*INFORMATION PROVIDED*
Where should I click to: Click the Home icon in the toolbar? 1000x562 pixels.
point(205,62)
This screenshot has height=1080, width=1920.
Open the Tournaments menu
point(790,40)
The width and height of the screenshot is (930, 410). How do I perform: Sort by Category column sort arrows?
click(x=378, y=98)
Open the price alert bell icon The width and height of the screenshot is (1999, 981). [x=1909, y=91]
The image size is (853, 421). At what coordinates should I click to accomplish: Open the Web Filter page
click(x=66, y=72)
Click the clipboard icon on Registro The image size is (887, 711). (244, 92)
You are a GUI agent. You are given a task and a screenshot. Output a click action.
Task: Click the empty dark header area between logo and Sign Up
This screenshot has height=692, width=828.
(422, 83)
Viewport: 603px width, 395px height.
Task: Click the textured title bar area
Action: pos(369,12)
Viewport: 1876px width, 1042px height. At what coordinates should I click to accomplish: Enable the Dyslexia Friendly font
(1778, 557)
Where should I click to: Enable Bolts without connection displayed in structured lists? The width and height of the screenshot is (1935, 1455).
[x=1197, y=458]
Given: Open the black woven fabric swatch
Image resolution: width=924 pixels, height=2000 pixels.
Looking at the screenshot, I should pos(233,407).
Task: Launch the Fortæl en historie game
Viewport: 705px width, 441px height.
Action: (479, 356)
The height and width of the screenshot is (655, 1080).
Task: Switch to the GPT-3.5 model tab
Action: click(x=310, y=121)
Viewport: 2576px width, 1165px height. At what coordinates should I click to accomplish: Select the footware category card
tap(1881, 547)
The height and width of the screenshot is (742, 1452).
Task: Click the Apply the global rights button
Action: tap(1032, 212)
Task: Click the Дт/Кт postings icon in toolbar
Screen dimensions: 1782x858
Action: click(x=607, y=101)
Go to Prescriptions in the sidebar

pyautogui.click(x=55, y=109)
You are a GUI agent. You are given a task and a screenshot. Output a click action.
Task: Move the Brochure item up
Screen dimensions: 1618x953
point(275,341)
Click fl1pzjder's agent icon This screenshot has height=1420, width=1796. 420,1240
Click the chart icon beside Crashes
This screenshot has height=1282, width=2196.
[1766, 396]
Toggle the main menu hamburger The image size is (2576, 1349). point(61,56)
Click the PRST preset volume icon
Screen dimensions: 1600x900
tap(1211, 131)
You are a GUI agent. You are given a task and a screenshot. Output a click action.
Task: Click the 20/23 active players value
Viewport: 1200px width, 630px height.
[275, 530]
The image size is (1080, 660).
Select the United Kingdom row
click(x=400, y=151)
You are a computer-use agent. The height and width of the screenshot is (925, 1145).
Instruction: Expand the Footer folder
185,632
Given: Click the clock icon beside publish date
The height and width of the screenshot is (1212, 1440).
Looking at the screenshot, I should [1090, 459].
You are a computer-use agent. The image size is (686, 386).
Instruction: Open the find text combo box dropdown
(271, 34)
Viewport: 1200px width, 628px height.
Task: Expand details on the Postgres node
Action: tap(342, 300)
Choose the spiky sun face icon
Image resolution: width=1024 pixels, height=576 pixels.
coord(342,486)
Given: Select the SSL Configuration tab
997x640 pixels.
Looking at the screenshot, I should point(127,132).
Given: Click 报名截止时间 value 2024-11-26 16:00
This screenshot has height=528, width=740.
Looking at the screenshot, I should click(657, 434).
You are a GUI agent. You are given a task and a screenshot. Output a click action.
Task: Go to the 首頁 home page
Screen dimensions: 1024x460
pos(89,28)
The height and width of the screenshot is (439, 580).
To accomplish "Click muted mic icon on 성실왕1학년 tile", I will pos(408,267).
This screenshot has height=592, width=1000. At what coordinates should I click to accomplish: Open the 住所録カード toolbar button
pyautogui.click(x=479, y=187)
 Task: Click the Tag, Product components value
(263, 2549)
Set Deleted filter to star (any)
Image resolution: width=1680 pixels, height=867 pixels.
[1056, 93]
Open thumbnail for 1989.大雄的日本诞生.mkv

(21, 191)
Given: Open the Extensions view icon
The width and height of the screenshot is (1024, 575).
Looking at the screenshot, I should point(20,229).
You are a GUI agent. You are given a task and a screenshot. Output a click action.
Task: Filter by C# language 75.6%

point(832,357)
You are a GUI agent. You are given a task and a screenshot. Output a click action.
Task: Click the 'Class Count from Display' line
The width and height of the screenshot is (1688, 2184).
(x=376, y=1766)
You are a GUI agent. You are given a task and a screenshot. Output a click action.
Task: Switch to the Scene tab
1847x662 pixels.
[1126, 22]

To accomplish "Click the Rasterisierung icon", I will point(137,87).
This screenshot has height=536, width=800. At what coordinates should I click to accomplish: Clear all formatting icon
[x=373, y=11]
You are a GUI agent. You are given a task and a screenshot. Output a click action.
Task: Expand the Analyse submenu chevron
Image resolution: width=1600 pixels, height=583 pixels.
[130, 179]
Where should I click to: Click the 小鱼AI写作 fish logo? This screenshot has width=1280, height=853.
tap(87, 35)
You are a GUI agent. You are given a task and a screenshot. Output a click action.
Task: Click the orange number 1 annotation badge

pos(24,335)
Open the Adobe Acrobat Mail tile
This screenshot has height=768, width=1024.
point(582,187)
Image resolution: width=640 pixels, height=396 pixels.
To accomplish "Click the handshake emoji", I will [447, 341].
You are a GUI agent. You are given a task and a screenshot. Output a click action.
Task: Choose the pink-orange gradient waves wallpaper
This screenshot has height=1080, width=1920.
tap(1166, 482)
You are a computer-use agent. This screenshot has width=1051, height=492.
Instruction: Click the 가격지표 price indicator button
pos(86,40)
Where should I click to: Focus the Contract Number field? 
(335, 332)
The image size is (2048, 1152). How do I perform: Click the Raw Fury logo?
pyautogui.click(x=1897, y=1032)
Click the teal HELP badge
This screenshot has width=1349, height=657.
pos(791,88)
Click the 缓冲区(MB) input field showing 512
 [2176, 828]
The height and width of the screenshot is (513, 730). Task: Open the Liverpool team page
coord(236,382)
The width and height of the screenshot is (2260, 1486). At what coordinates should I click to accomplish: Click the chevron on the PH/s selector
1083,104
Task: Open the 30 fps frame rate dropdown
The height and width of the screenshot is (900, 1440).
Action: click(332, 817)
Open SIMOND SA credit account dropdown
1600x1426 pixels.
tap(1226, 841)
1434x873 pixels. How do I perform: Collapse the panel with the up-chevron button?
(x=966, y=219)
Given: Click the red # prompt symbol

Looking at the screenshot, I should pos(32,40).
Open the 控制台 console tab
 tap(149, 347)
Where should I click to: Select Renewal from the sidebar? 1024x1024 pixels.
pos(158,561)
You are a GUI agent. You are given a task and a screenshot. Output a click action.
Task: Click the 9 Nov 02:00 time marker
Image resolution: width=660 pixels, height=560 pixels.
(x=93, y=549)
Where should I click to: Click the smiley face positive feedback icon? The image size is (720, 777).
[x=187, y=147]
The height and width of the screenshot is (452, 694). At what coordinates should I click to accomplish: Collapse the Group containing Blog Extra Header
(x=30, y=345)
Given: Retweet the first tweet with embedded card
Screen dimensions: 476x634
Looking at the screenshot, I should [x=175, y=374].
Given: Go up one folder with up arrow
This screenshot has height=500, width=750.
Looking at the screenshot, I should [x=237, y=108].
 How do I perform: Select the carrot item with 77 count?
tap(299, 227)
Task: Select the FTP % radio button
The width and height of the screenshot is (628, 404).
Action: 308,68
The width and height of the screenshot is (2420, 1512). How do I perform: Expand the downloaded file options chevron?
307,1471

*REQUIREMENT*
Duplicate all of the lines above without changing anything.

*WRITTEN SOLUTION*
Where should I click to: Click the Home icon in the toolbar? 1000x562 pixels.
point(205,62)
This screenshot has height=1080, width=1920.
Open the Tournaments menu
point(790,40)
The width and height of the screenshot is (930, 410). How do I perform: Sort by Category column sort arrows?
click(x=378, y=98)
Open the price alert bell icon The width and height of the screenshot is (1999, 981). [x=1909, y=91]
The image size is (853, 421). At what coordinates should I click to accomplish: Open the Web Filter page
click(x=66, y=72)
Click the clipboard icon on Registro The image size is (887, 711). (244, 92)
You are a GUI agent. You are given a task and a screenshot. Output a click action.
Task: Click the empty dark header area between logo and Sign Up
This screenshot has height=692, width=828.
(422, 83)
Viewport: 603px width, 395px height.
Task: Click the textured title bar area
Action: pos(369,12)
Viewport: 1876px width, 1042px height. At what coordinates should I click to accomplish: Enable the Dyslexia Friendly font
(1778, 557)
Where should I click to: Enable Bolts without connection displayed in structured lists? The width and height of the screenshot is (1935, 1455).
[x=1197, y=458]
Given: Open the black woven fabric swatch
Image resolution: width=924 pixels, height=2000 pixels.
Looking at the screenshot, I should pos(233,407).
Task: Launch the Fortæl en historie game
Viewport: 705px width, 441px height.
Action: (479, 356)
The height and width of the screenshot is (655, 1080).
Task: Switch to the GPT-3.5 model tab
Action: click(x=310, y=121)
Viewport: 2576px width, 1165px height. At what coordinates should I click to accomplish: Select the footware category card
tap(1881, 547)
The height and width of the screenshot is (742, 1452).
Task: Click the Apply the global rights button
Action: tap(1032, 212)
Task: Click the Дт/Кт postings icon in toolbar
Screen dimensions: 1782x858
Action: click(x=607, y=101)
Go to Prescriptions in the sidebar

pyautogui.click(x=55, y=109)
You are a GUI agent. You are given a task and a screenshot. Output a click action.
Task: Move the Brochure item up
Screen dimensions: 1618x953
point(275,341)
Click fl1pzjder's agent icon This screenshot has height=1420, width=1796. 420,1240
Click the chart icon beside Crashes
This screenshot has height=1282, width=2196.
[1766, 396]
Toggle the main menu hamburger The image size is (2576, 1349). point(61,56)
Click the PRST preset volume icon
Screen dimensions: 1600x900
tap(1211, 131)
You are a GUI agent. You are given a task and a screenshot. Output a click action.
Task: Click the 20/23 active players value
Viewport: 1200px width, 630px height.
[275, 530]
The image size is (1080, 660).
Select the United Kingdom row
click(x=400, y=151)
You are a computer-use agent. The height and width of the screenshot is (925, 1145).
Instruction: Expand the Footer folder
185,632
Given: Click the clock icon beside publish date
The height and width of the screenshot is (1212, 1440).
Looking at the screenshot, I should [1090, 459].
You are a computer-use agent. The image size is (686, 386).
Instruction: Open the find text combo box dropdown
(271, 34)
Viewport: 1200px width, 628px height.
Task: Expand details on the Postgres node
Action: tap(342, 300)
Choose the spiky sun face icon
Image resolution: width=1024 pixels, height=576 pixels.
coord(342,486)
Given: Select the SSL Configuration tab
997x640 pixels.
Looking at the screenshot, I should point(127,132).
Given: Click 报名截止时间 value 2024-11-26 16:00
This screenshot has height=528, width=740.
Looking at the screenshot, I should click(657, 434).
You are a GUI agent. You are given a task and a screenshot. Output a click action.
Task: Go to the 首頁 home page
Screen dimensions: 1024x460
pos(89,28)
The height and width of the screenshot is (439, 580).
To accomplish "Click muted mic icon on 성실왕1학년 tile", I will pos(408,267).
This screenshot has height=592, width=1000. At what coordinates should I click to accomplish: Open the 住所録カード toolbar button
pyautogui.click(x=479, y=187)
 Task: Click the Tag, Product components value
(263, 2549)
Set Deleted filter to star (any)
Image resolution: width=1680 pixels, height=867 pixels.
[1056, 93]
Open thumbnail for 1989.大雄的日本诞生.mkv

(21, 191)
Given: Open the Extensions view icon
The width and height of the screenshot is (1024, 575).
Looking at the screenshot, I should point(20,229).
You are a GUI agent. You are given a task and a screenshot. Output a click action.
Task: Filter by C# language 75.6%

point(832,357)
You are a GUI agent. You are given a task and a screenshot. Output a click action.
Task: Click the 'Class Count from Display' line
The width and height of the screenshot is (1688, 2184).
(x=376, y=1766)
You are a GUI agent. You are given a task and a screenshot. Output a click action.
Task: Switch to the Scene tab
1847x662 pixels.
[1126, 22]

To accomplish "Click the Rasterisierung icon", I will point(137,87).
This screenshot has height=536, width=800. At what coordinates should I click to accomplish: Clear all formatting icon
[x=373, y=11]
You are a GUI agent. You are given a task and a screenshot. Output a click action.
Task: Expand the Analyse submenu chevron
Image resolution: width=1600 pixels, height=583 pixels.
[130, 179]
Where should I click to: Click the 小鱼AI写作 fish logo? This screenshot has width=1280, height=853.
tap(87, 35)
You are a GUI agent. You are given a task and a screenshot. Output a click action.
Task: Click the orange number 1 annotation badge

pos(24,335)
Open the Adobe Acrobat Mail tile
This screenshot has height=768, width=1024.
point(582,187)
Image resolution: width=640 pixels, height=396 pixels.
To accomplish "Click the handshake emoji", I will [447, 341].
You are a GUI agent. You are given a task and a screenshot. Output a click action.
Task: Choose the pink-orange gradient waves wallpaper
This screenshot has height=1080, width=1920.
tap(1166, 482)
You are a computer-use agent. This screenshot has width=1051, height=492.
Instruction: Click the 가격지표 price indicator button
pos(86,40)
Where should I click to: Focus the Contract Number field? 
(335, 332)
The image size is (2048, 1152). How do I perform: Click the Raw Fury logo?
pyautogui.click(x=1897, y=1032)
Click the teal HELP badge
This screenshot has width=1349, height=657.
pos(791,88)
Click the 缓冲区(MB) input field showing 512
 [2176, 828]
The height and width of the screenshot is (513, 730). Task: Open the Liverpool team page
coord(236,382)
The width and height of the screenshot is (2260, 1486). At what coordinates should I click to accomplish: Click the chevron on the PH/s selector
1083,104
Task: Open the 30 fps frame rate dropdown
The height and width of the screenshot is (900, 1440).
Action: click(332, 817)
Open SIMOND SA credit account dropdown
1600x1426 pixels.
tap(1226, 841)
1434x873 pixels. How do I perform: Collapse the panel with the up-chevron button?
(x=966, y=219)
Given: Click the red # prompt symbol

Looking at the screenshot, I should pos(32,40).
Open the 控制台 console tab
 tap(149, 347)
Where should I click to: Select Renewal from the sidebar? 1024x1024 pixels.
pos(158,561)
You are a GUI agent. You are given a task and a screenshot. Output a click action.
Task: Click the 9 Nov 02:00 time marker
Image resolution: width=660 pixels, height=560 pixels.
(x=93, y=549)
Where should I click to: Click the smiley face positive feedback icon? The image size is (720, 777).
[x=187, y=147]
The height and width of the screenshot is (452, 694). At what coordinates should I click to accomplish: Collapse the Group containing Blog Extra Header
(x=30, y=345)
Given: Retweet the first tweet with embedded card
Screen dimensions: 476x634
Looking at the screenshot, I should [x=175, y=374].
Given: Go up one folder with up arrow
This screenshot has height=500, width=750.
Looking at the screenshot, I should [x=237, y=108].
 How do I perform: Select the carrot item with 77 count?
tap(299, 227)
Task: Select the FTP % radio button
The width and height of the screenshot is (628, 404).
Action: 308,68
The width and height of the screenshot is (2420, 1512). How do I perform: Expand the downloaded file options chevron?
307,1471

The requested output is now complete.